Filmed in rural India with nonactors by first time director and Columbia University graduate Rajnesh Domalpalli, who counts both countries as his home, Vanaja is immersed in elemental, vivacious Indian cultural textures, music and flavor. In contrast, the drama feels sketchy and contrived, without a clear sense of character beyond conceptualized stick figures.
Vanaja (Mamatha Bhukya) is an outspoken and ambitious fourteen year old born into poverty and living with her widowed alcoholic father. To make ends meet and also learn traditional Kuchipudi dance, Vanaja seeks work as a servant at the home of a crabby wealthy landowner. There she attracts the attention and desire of the woman’s handsome aspiring politician adult son Shekhar (Karan Singh), who rapes her.
After hiding Vanaja in a neighbor’s house until the child is born when Vanaja refuses an abortion, the father and daughter arrange to sell the infant boy back to the landowner. But Vanaja begins to miss her son, and returns to the estate so she can be near him. And though this despicable male with pedophilia tendencies continues to behave abusively and with intimidation towards Vanaja, she demands that her rapist marry her.

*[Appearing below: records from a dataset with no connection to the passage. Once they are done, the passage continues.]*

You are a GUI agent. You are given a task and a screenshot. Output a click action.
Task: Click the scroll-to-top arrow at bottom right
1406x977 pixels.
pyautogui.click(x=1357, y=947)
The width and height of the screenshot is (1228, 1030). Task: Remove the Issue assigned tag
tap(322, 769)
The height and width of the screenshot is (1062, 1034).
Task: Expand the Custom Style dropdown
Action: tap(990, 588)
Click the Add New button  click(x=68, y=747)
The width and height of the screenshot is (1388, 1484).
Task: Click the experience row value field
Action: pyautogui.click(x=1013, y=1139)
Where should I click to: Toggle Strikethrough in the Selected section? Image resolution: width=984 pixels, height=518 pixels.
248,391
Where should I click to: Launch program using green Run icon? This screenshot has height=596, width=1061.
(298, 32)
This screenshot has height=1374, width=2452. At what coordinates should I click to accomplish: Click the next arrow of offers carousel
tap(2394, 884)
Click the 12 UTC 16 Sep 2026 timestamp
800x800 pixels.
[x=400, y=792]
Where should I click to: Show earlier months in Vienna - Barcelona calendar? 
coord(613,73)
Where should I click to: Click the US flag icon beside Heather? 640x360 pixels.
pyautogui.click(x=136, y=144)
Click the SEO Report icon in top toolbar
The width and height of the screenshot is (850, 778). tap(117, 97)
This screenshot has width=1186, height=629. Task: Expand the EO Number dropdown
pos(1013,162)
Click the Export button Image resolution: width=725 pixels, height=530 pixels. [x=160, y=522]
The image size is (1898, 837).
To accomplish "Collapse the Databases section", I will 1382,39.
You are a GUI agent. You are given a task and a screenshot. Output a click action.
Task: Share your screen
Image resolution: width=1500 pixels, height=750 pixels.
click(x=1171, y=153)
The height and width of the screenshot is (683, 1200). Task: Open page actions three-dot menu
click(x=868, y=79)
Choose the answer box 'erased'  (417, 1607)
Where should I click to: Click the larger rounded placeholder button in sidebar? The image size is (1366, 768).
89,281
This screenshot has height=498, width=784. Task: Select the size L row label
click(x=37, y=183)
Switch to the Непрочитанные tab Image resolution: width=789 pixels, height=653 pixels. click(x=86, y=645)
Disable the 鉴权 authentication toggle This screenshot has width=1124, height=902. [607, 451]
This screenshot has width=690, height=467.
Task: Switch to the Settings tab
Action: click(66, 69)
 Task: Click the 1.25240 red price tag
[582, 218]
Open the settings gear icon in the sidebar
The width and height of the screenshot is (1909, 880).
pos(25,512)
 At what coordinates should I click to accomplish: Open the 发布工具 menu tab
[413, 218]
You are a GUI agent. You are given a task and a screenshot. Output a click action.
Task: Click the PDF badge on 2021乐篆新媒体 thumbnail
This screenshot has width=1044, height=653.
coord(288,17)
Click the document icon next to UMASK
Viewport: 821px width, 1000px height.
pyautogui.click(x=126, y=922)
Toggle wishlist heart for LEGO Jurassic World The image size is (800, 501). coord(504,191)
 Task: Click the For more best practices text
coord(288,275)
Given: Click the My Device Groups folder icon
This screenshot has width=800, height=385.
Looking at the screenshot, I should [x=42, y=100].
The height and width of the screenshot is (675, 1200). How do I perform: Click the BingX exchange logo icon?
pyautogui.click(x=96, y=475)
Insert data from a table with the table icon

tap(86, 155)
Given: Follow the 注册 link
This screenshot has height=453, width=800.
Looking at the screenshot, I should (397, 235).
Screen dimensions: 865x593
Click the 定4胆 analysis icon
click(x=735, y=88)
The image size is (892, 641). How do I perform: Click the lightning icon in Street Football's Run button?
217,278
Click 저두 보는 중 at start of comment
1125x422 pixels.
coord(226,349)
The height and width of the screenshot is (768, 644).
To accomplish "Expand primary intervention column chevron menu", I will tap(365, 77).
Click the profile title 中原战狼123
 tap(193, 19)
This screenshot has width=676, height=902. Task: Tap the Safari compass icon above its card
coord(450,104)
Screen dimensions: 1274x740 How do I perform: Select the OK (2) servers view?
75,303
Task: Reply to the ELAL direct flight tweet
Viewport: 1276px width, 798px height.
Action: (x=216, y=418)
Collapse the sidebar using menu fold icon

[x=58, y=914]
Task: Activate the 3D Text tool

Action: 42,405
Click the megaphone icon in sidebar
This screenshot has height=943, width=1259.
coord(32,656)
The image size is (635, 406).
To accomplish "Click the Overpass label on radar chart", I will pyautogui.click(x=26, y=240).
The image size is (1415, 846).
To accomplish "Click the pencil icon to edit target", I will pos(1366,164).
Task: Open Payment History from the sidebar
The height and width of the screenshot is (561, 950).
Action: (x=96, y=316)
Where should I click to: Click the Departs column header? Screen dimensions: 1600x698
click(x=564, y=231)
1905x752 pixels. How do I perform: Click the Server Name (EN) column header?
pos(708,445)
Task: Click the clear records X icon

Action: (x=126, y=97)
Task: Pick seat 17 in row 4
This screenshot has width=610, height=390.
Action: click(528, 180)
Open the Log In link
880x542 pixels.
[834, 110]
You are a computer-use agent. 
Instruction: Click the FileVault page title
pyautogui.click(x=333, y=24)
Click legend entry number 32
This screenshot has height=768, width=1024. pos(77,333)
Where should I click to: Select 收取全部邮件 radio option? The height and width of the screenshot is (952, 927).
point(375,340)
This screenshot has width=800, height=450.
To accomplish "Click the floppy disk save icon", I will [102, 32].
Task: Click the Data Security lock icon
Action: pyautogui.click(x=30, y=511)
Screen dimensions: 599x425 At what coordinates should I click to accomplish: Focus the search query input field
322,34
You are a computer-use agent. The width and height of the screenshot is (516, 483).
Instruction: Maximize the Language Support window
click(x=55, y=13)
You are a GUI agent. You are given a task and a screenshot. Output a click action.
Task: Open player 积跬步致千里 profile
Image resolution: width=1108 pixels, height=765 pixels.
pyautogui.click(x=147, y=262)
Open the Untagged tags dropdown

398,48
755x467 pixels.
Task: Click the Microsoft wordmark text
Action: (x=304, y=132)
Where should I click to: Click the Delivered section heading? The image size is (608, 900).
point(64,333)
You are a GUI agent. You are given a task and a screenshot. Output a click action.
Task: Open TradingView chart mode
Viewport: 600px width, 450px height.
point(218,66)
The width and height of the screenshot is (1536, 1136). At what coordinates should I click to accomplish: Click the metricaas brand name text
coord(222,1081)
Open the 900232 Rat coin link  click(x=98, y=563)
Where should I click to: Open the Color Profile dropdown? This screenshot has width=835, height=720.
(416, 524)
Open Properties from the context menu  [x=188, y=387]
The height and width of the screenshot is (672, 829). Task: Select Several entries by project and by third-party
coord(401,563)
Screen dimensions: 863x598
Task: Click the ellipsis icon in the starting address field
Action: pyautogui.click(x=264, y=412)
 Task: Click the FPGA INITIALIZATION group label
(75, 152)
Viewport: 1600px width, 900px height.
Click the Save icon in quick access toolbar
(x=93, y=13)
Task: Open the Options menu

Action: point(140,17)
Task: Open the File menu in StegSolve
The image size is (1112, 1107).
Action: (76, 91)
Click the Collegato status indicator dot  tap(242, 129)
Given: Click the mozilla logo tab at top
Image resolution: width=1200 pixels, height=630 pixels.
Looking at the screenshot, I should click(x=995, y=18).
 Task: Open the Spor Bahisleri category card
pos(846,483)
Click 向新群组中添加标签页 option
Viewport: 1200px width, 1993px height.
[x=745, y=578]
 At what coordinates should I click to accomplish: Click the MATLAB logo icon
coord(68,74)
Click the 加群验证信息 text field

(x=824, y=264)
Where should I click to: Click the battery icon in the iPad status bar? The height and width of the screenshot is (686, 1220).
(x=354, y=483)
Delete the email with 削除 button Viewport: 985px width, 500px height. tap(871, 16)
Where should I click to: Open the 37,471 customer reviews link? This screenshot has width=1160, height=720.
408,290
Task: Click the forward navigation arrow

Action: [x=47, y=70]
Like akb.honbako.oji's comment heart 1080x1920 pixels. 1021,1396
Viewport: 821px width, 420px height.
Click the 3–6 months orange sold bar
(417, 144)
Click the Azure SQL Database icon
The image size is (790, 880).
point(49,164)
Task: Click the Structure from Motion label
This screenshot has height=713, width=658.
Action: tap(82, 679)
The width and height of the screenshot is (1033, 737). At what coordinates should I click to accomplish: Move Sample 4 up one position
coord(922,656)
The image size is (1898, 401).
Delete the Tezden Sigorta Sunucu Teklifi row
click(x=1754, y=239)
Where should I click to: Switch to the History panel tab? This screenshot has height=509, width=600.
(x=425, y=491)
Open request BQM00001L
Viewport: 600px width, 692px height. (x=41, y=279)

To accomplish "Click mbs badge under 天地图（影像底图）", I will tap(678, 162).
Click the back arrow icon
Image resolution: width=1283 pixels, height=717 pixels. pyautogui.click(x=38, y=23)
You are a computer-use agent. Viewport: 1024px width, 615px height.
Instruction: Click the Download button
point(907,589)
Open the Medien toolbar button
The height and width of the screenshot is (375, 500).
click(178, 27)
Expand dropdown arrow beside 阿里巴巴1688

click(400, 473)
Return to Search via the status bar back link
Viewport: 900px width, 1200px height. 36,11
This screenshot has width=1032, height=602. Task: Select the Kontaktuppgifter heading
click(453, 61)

When he refuses, Vanaja concocts other schemes, such as getting together with her father to write a threatening note to the landowner demanding they recognize Vanaja as the child’s rightful mother (the landowner had claimed the mother was deceased) or else they’ll expose Shekhar and ruin his political career as an opposition leader (and we never learn in opposition to what). And Shekhar in turn beats Vanaja’s elderly father. Vanaja also attempts to goad the local postman in return for sex, into lying that he heard Shekhar admit to their parental relationship. But he soon retracts his accusation under pressure from the landowner.
Vanaja eventually gives up her personal hopes for a happy ending to her dire situation. And defeated but unbroken, she settles for a half-dream of a vague promise from the landowner that the child will be allowed to visit her when he’s much older. She then rides off into the sunset, so to speak, with a girlfriend atop a pet elephant.
There’s loads of atmosphere and charm to this tale, but little that feels compelling or heartfelt to the drama. Not to mention that this is the second movie this year, following The Other Boleyn Girl, where a female yearns to marry her rapist. And yet one more in a series of deplorable films in which women fall in love with their rapists and/or are more often than not happily subjected to mandatory motherhood.
The notion of limited options for females in India is certainly a valid theme. But a little ironic when considering that India has already long accepted women as leaders of their country, and relegated to the highest office of the land, while the presumably more enlightened and advanced United States has reacted to such an idea (at least the male half of this country), with the most despicable reactionary misogynist revulsion and ridicule more associated paradoxically, with an implicit homegrown sexual caste system.
Emerging Pictures Home Entertainment
DVD Features: Intros/Commentaries From Director Rajnesh Domalpalli And Actress Mamatha Bhukya; Featurette: Unabridged Dances From The Film; Shorts: The Fisherman’s Daughter; Firecrackers; Poison In The Well; Just For Him; Theatrical Trailer.